▶ _GIVEN INSTRUCTION_:
Please list each line of the items below that contains the string "should". Case counts, so a capitalized form does not match.

▶ _RECORDS PROVIDED_:

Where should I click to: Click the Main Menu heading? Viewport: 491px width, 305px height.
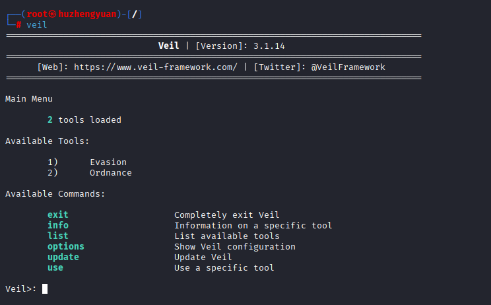[29, 99]
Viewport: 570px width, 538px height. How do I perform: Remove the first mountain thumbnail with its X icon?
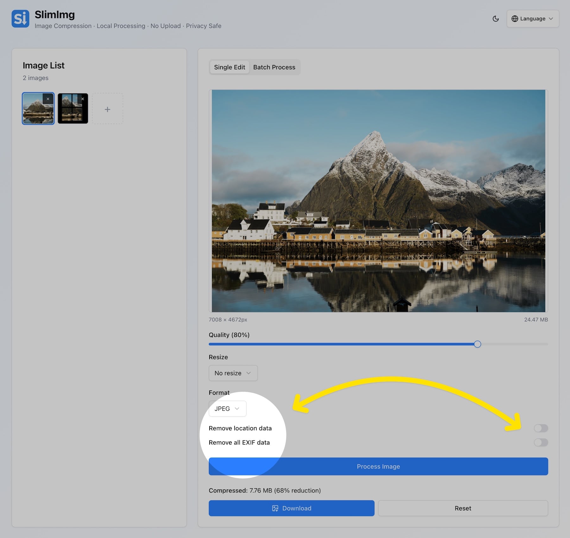coord(48,99)
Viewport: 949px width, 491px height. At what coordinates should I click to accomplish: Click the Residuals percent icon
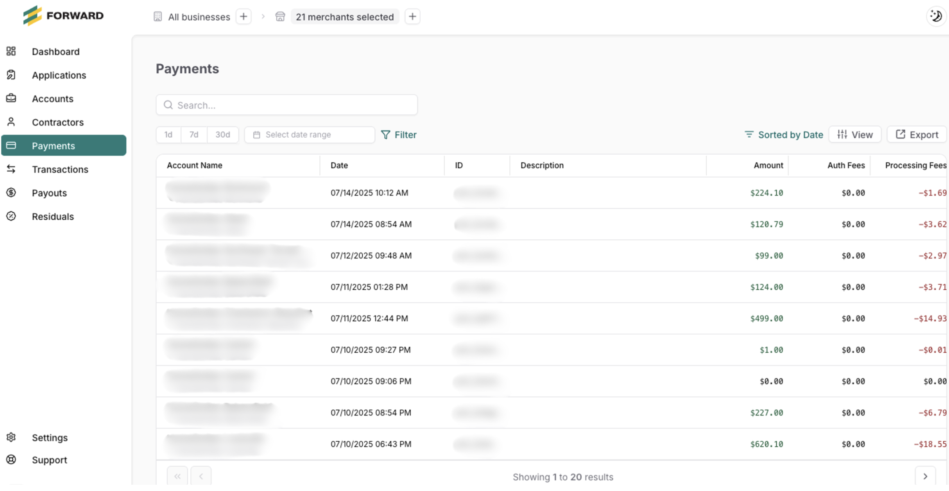[x=11, y=216]
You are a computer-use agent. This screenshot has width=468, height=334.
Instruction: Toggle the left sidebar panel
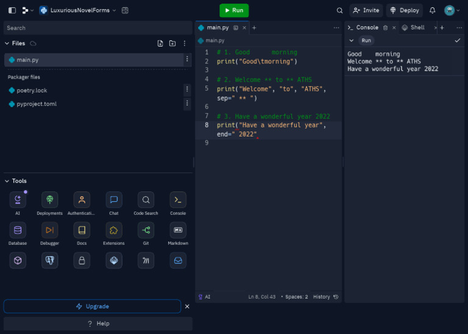click(12, 10)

▶ _WRITTEN SOLUTION_:
Where should I click to: Click the Main Menu heading? Viewport: 491px width, 305px height.
Viewport: 949px width, 491px height. At what coordinates should I click to accomplish: Click the Residuals percent icon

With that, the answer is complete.